Pierre Ansart tisse patiemment le fil qui mène des organisations traditionnelles, comme les compagnonnages – avec leurs rites, leurs hiérarchies, mais aussi leur puissante culture de la résistance –, aux sociétés de secours mutuels, ces embryons de solidarité moderne où s’invente une nouvelle praxis égalitaire. Mais le prototype historique de ce que Proudhon théorisera comme l’« anarchie positive » se trouve ailleurs : dans le mutuellisme des canuts lyonnais. L’auteur nous livre un portrait saisissant de ce milieu. Le chef d’atelier lyonnais n’est pas un sujet économique comme les autres. Propriétaire de ses métiers, gestionnaire de sa petite unité de production, il reste un salarié dépendant du marchand-fabricant qui lui commande les étoffes. Il est cet oxymore vivant, ce producteur-gestionnaire, qui vit l’exploitation non comme une fatalité misérable, mais comme une injustice rationnellement contestable. De cette condition ambivalente naît une pensée politique qui rejette avec une égale vigueur la tyrannie du capital et l’absorption de l’individu dans un communisme étatique. Le mutuellisme devient alors plus qu’une simple caisse d’entraide : il est une contre-société en acte, un laboratoire d’auto-organisation qui affirme la capacité des producteurs à gérer eux-mêmes l’économie, à créer un ordre sans État, une justice sans tribunaux, un contrat social sans Rousseau.

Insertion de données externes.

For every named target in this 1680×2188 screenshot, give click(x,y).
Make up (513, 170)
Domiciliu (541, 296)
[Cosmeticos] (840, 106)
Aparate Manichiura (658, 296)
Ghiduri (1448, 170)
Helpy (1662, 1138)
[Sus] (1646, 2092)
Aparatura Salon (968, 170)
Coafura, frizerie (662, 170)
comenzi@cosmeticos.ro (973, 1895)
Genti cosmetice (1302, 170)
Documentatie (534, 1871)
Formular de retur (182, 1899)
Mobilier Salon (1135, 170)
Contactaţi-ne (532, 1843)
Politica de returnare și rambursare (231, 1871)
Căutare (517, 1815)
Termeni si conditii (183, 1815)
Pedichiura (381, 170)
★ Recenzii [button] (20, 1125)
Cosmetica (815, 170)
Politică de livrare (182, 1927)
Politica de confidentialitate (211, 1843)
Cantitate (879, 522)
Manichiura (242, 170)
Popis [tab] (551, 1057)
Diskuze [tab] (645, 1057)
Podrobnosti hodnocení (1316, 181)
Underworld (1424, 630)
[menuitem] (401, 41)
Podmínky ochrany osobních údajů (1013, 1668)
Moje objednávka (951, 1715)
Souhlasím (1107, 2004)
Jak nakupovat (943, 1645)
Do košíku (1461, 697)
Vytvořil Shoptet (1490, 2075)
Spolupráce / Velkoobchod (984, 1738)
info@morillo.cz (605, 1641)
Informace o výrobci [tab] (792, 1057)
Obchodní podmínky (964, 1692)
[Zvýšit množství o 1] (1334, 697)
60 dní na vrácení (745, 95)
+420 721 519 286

Le présent insoumis : quand Proudhon revient

Si Pierre Ansart ancre le proudhonisme dans son siècle, son analyse lui confère paradoxalement une stupéfiante actualité. Le modèle de l’« anarchie positive » – cet ordre spontané et fédératif émergeant de l’association libre des producteurs – n’a-t-il pas connu d’étranges récurrences, de l’effervescence des conseils ouvriers de 1917 aux assemblées des Zapatistes au Chiapas, des utopies autogestionnaires des années 1970 aux logiques des biens communs numériques ? Chaque fois que des collectifs cherchent à s’extraire de la double emprise de l’État et du Marché pour inventer des formes de vie et de production autonomes, c’est un peu de l’esprit du mutuellisme qui resurgit. Lire Pierre Ansart aujourd’hui, c’est donc être invité à réinterroger le mot même d’anarchie. Au-delà du cliché du chaos, on découvre une pensée exigeante de l’organisation, une critique radicale de toute forme d’autorité déléguée et non contrôlée, qu’elle soit politique, économique ou même intellectuelle. L’an-archos proudhonien n’est pas le désordre, mais la fin du commandement vertical, l’affirmation que la seule souveraineté légitime est celle qui circule horizontalement entre les associés.

Finalement, le tour de force de Naissance de l’anarchisme est de nous rendre Proudhon intensément contemporain, non comme une icône figée, mais comme un interlocuteur pour nos propres révoltes. Dans un monde saturé par des institutions bureaucratiques opaques et des plateformes numériques qui organisent notre travail et nos vies selon des logiques qui nous échappent, la question du canut lyonnais – qui contrôle réellement la production et à qui profite-t-elle ? – n’a rien perdu de son tranchant. Pierre Ansart nous montre que le projet proudhonien n’était pas une rêverie pour un avenir lointain, mais une stratégie pour agir ici et maintenant, pour reconquérir des parcelles de souveraineté dans le présent. En restituant à la pensée sa chair sociale, il nous rappelle que les idées les plus puissantes sont celles qui parviennent à nommer et à légitimer une pratique déjà là, murmurant son désir d’émancipation.